Phoenix Rising is a humorous steampunk adventure with plenty of action. The
two main characters are constantly forced to deal with their differences. Archivist Books seems to be
the epitome of a Victorian gentleman: calm, collected, and very proper. He enjoys reading and opera, working by himself in the Archives, and inventing new steam-powered gadgets. He seems to be from an upper-class
British family, but he harbors a dark and mysterious past. New Zealander Agent Braun is impatient, impulsive, and quick to anger.
An unorthodox Victorian woman, she wears trousers, pistols, and a bulletproof corset to work and enjoys using dynamite. She is also a good actress and
accustomed to using any assets she has to get the job done on the field. She was very close to her former partner, Harry. Eliza and Wellington have trouble trusting each other but
must to solve Harry's last case. Of course, a hint of romance springs up between them.

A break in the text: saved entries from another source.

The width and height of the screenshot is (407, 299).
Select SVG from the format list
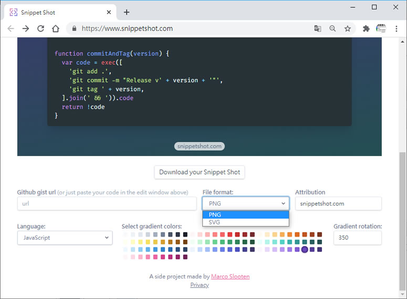[x=246, y=222]
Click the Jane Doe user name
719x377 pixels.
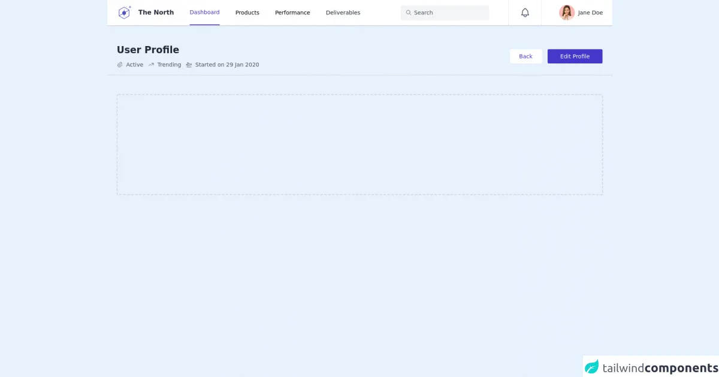[x=590, y=13]
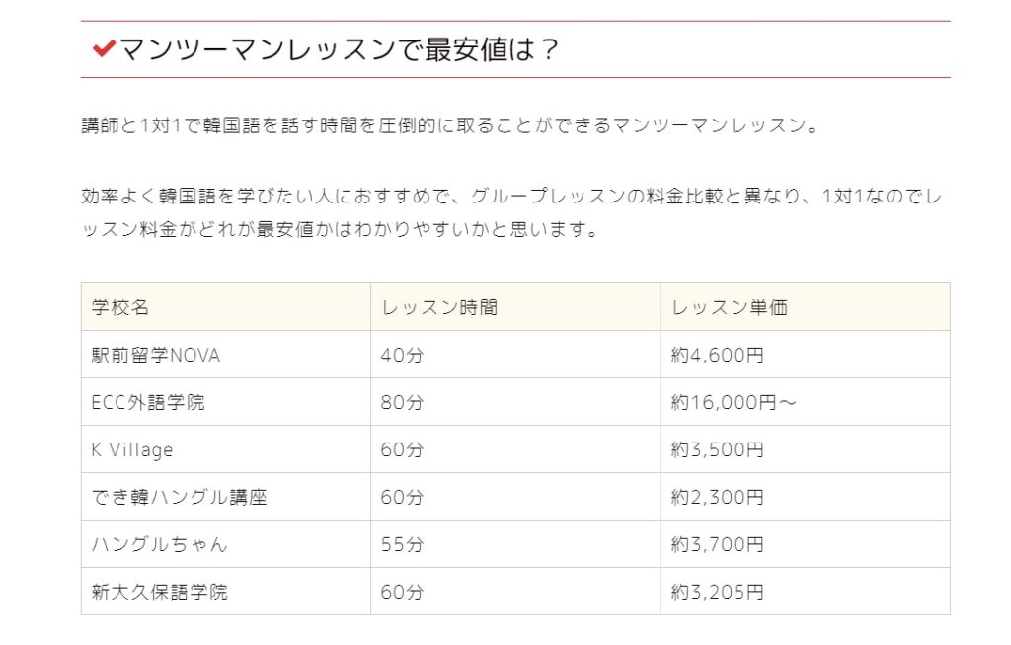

Wellington in the main point-of-view character, and a handful of chapters are
told from Eliza's point-of-view. Three other characters also have short point-of-view chapters. While the writing style is humorous, some of the content is darker. The villains are quite vile and engage in murder, betrayal, and rape, which
is somewhat at odds with the writing style.
Unfortunately, there a few contradictions within the narrative. If Eliza was
so close to Harry, why has she not visited him earlier? Why didn't she start to investigate his former case earlier? Also, for a covert agent, she draws a lot of attention to herself.
The book is supposedly set in a Victorian England with steampunk technology,
but there is little information to indicate how the society has changed.
Although Eliza is quite an unconventional woman, nobody gives her more than a few glares when she engages in sword-fighting in public or drives a carriage through the streets of London while chasing mysterious figures. In real Victorian England, she would have been arrested and possibly committed to a madhouse. Also, when she and Books are pretending to be a married upper-class couple, they behave in
what would have been quite a shocking manner for the times. A few other women in the book also engage in rather unorthodox behavior, but women's position in life in general does not seem to be
parallel these characters.
The steampunk tech is interesting. In addition to her bulletproof
corset, Eliza sometimes wears a steam-powered gauntlet that allows her to hold
her own in a fistfight, and Wellington has invented a difference engine for
sorting out the archive's folders. The Ministry has a Research and Development
section which seems to be dedicated to steampunk technology.
The main plot is wrapped up in this book, but two side plots are left unresolved
with plenty of hints for possible adventures to come.